- THE RECORDS
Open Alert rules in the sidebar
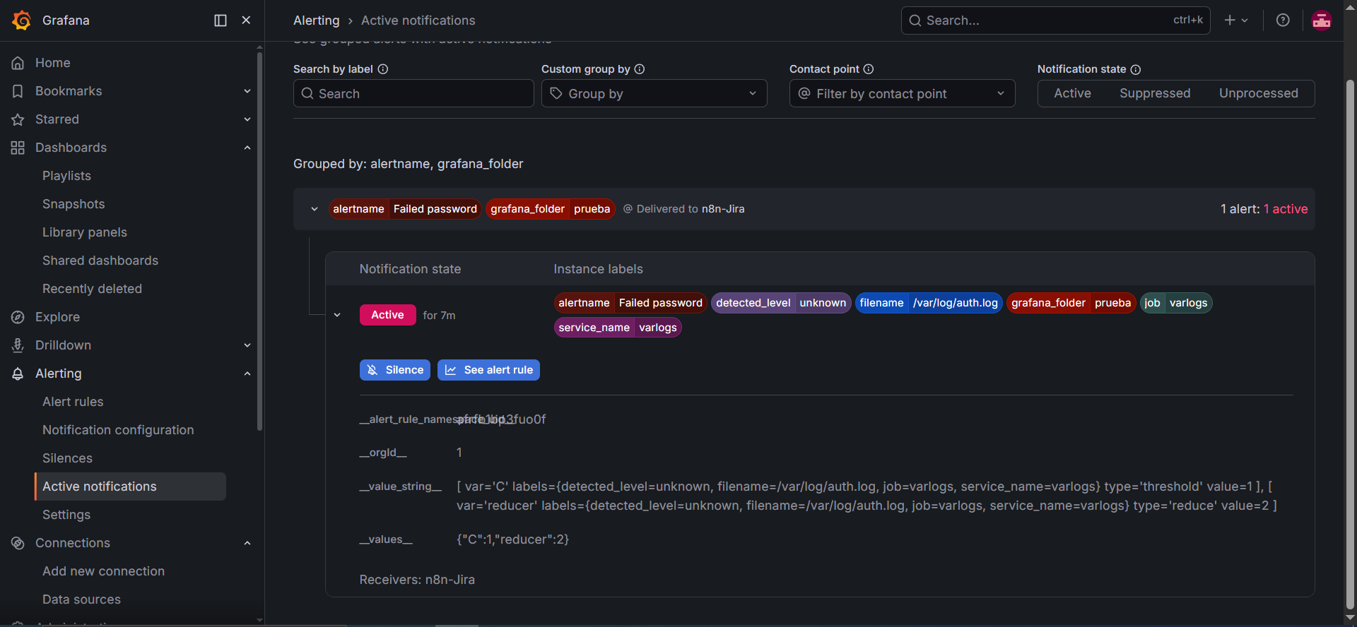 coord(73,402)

==

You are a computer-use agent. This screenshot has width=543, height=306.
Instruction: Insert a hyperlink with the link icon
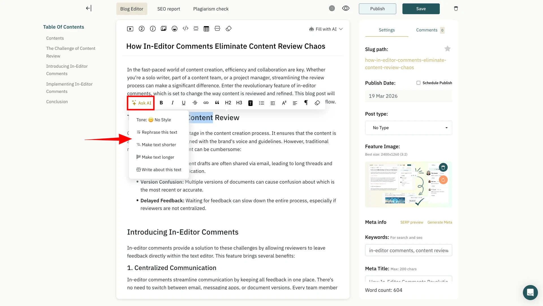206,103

...

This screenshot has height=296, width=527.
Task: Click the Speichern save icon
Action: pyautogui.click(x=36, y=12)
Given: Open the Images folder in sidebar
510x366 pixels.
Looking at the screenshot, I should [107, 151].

- BRIEF
Locate every line in the items above that contains the word "sidebar", matching case, and copy each of those lines.

- RIGHT ANSWER
Open Alert rules in the sidebar
Given: Open the Images folder in sidebar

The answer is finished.